5 ナウシカの死


 やはり、彼女は死んだのである。

 子供向けエンターテイメントという枠組みを逸脱できたなら、ナウシカは、死んだままになっていたはずである。
 そして、人々は見るのである。
 死んだはずの少女が、金色の野に舞っている姿を……。
 それは、風の谷の人々すべてが見た幻であった。

 もし、ナウシカを「殺し」ていたなら、映画『風の谷のナウシカ』は純文学の要素を多分に含んだ作品と解釈されていたであろう。
 カフカの『変身』で、主人公が最後まで人間の姿に戻れなかったことは、『変身』を純文学たらしめるゆえんである。

 そうした要素を嫌い、わざわざエンターテイメントに撤した宮崎駿の選択は、ある種の尊敬を得てしかるべきだが、やはり、ひたすらに悲しい、悲しい結末というものも、捨て難い。
 もし、「悲しい、悲しい結末」であったならば、映画『風の谷のナウシカ』は、別の角度からアニメーション業界を震撼させていたように思える。

 しかし、ナウシカが、死を選んだことに変わりはない。

 では、なぜナウシカは死を選んだのか?

 ナウシカが、無念の死を遂げたのか、それとも本望の死を遂げたのかは、もっと議論がされてもいい。
 つまり、彼女の選択は、
「私がやらなきゃ」
 という、自己犠牲の極みとして死を選んだのか、それとも、何かに突き動かされ、衝動的に死を選んだのか、ということである。

 こうした分析に気が引けるのは、自然なことだろう。
 例えば、知人が自殺したときに、理由をあれこれと詮索することが、その人の死を冒涜しているように感じることと、似ているのかもしれない。

 だから、無礼はやめよう。
 彼女の死の動機は、永遠に謎であるほうが良いのかもしれない。

 ただ、これだけは言えるような気がする。
 彼女の死は、やはり、あの「発見」とは無縁ではなかった、と。

 腐海が自然の回復のために設けられた一種の装置であると知って、ナウシカは、何を思ったのであろうか?

 もちろん、自然のたくましさに感謝し、喜び、そして、人類の罪深さを改めて悲しんだであろうことは、前述の通りである。
 では、その後に、彼女の考えたこととは、いったい、何であったのか?
 危険を知らせるために、ガンシップを駆って、風の谷を目指した胸中に去来したものとは、いったい、何であったのか?

 もちろん、風の谷の若き主として、風の谷の人々の救出を願っていたことに違いはない。
 しかし、それだけであろうか?

 ここで、ナウシカが腐海の底で見せた涙が、重要な鍵を握るように思える。
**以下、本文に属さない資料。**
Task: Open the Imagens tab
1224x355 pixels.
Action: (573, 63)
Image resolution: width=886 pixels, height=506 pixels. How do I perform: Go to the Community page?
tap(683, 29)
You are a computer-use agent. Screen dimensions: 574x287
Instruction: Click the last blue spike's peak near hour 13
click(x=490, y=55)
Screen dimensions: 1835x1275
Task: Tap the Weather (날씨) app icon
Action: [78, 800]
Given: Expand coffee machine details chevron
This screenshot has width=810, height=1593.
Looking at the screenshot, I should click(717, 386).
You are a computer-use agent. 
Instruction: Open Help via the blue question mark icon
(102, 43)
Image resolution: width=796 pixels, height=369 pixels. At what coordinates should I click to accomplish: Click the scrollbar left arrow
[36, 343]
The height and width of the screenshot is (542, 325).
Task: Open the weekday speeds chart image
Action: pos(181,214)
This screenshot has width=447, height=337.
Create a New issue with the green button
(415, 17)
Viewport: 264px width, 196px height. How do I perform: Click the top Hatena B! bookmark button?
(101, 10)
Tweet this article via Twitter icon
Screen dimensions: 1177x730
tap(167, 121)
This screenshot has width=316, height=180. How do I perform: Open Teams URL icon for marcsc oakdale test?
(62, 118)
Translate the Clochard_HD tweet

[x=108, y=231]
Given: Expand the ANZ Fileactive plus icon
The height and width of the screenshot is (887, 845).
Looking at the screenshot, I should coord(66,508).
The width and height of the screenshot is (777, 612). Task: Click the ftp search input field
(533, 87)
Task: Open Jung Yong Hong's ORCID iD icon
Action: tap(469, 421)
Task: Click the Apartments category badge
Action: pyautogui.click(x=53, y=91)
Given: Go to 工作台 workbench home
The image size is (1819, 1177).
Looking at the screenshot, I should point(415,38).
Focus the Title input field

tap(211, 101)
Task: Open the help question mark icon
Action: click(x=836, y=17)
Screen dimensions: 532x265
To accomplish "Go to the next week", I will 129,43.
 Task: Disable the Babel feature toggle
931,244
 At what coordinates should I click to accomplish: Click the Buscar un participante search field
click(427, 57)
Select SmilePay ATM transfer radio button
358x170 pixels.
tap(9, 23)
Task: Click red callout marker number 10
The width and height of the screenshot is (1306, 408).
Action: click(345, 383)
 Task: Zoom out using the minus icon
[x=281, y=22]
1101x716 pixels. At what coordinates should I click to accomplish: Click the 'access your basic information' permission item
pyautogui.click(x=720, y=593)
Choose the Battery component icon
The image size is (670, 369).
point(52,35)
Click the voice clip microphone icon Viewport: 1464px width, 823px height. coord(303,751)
それは、悲しみと喜びとの極みとして、流れ落ちたひとしずくであった。同時に、人間の無力さ、矮小さを、肌で感じとったはずであった。
 そして、腐海の底の青い清浄の世界。そこは、人類の思惑を超越した別天地であった。

 しかし、彼の地は、今後も別天地であり続けるであろうか?
 人間は、彼の地をも、瞬く間のうちに、汚し尽くしてしまうのではないだろうか?  そうすると、今までの長い年月の間に、腐海の木々がしてきたことは、何だったのだろう?
 それとも、人間には、浄化した大地にありつく権利でもあるのか?

 まさか…。

 では、どう考えればいいのか?

「わからない! 時間が足りない!」
 ナウシカの悲痛な叫びが、聞こえてきそうだ。

 こうした葛藤の結果が、あの壮絶な死ではなかった?
 ナウシカは、そうした葛藤を経て、その体を、空中高く、舞い上がらせたに違いない。

 ナウシカの選択の意義を即断することは避けよう。
 しかし、ナウシカが、自分の命を賭してまで、人々に知らせたかったこととは、何であったのか?
 考えずにはいられない。

 ナウシカの気高さが、ここにも生きている。
 リアリズムに基づいた気高さであるがゆえに、僕らは、ナウシカが物語の中の少女であることを忘れてしまう。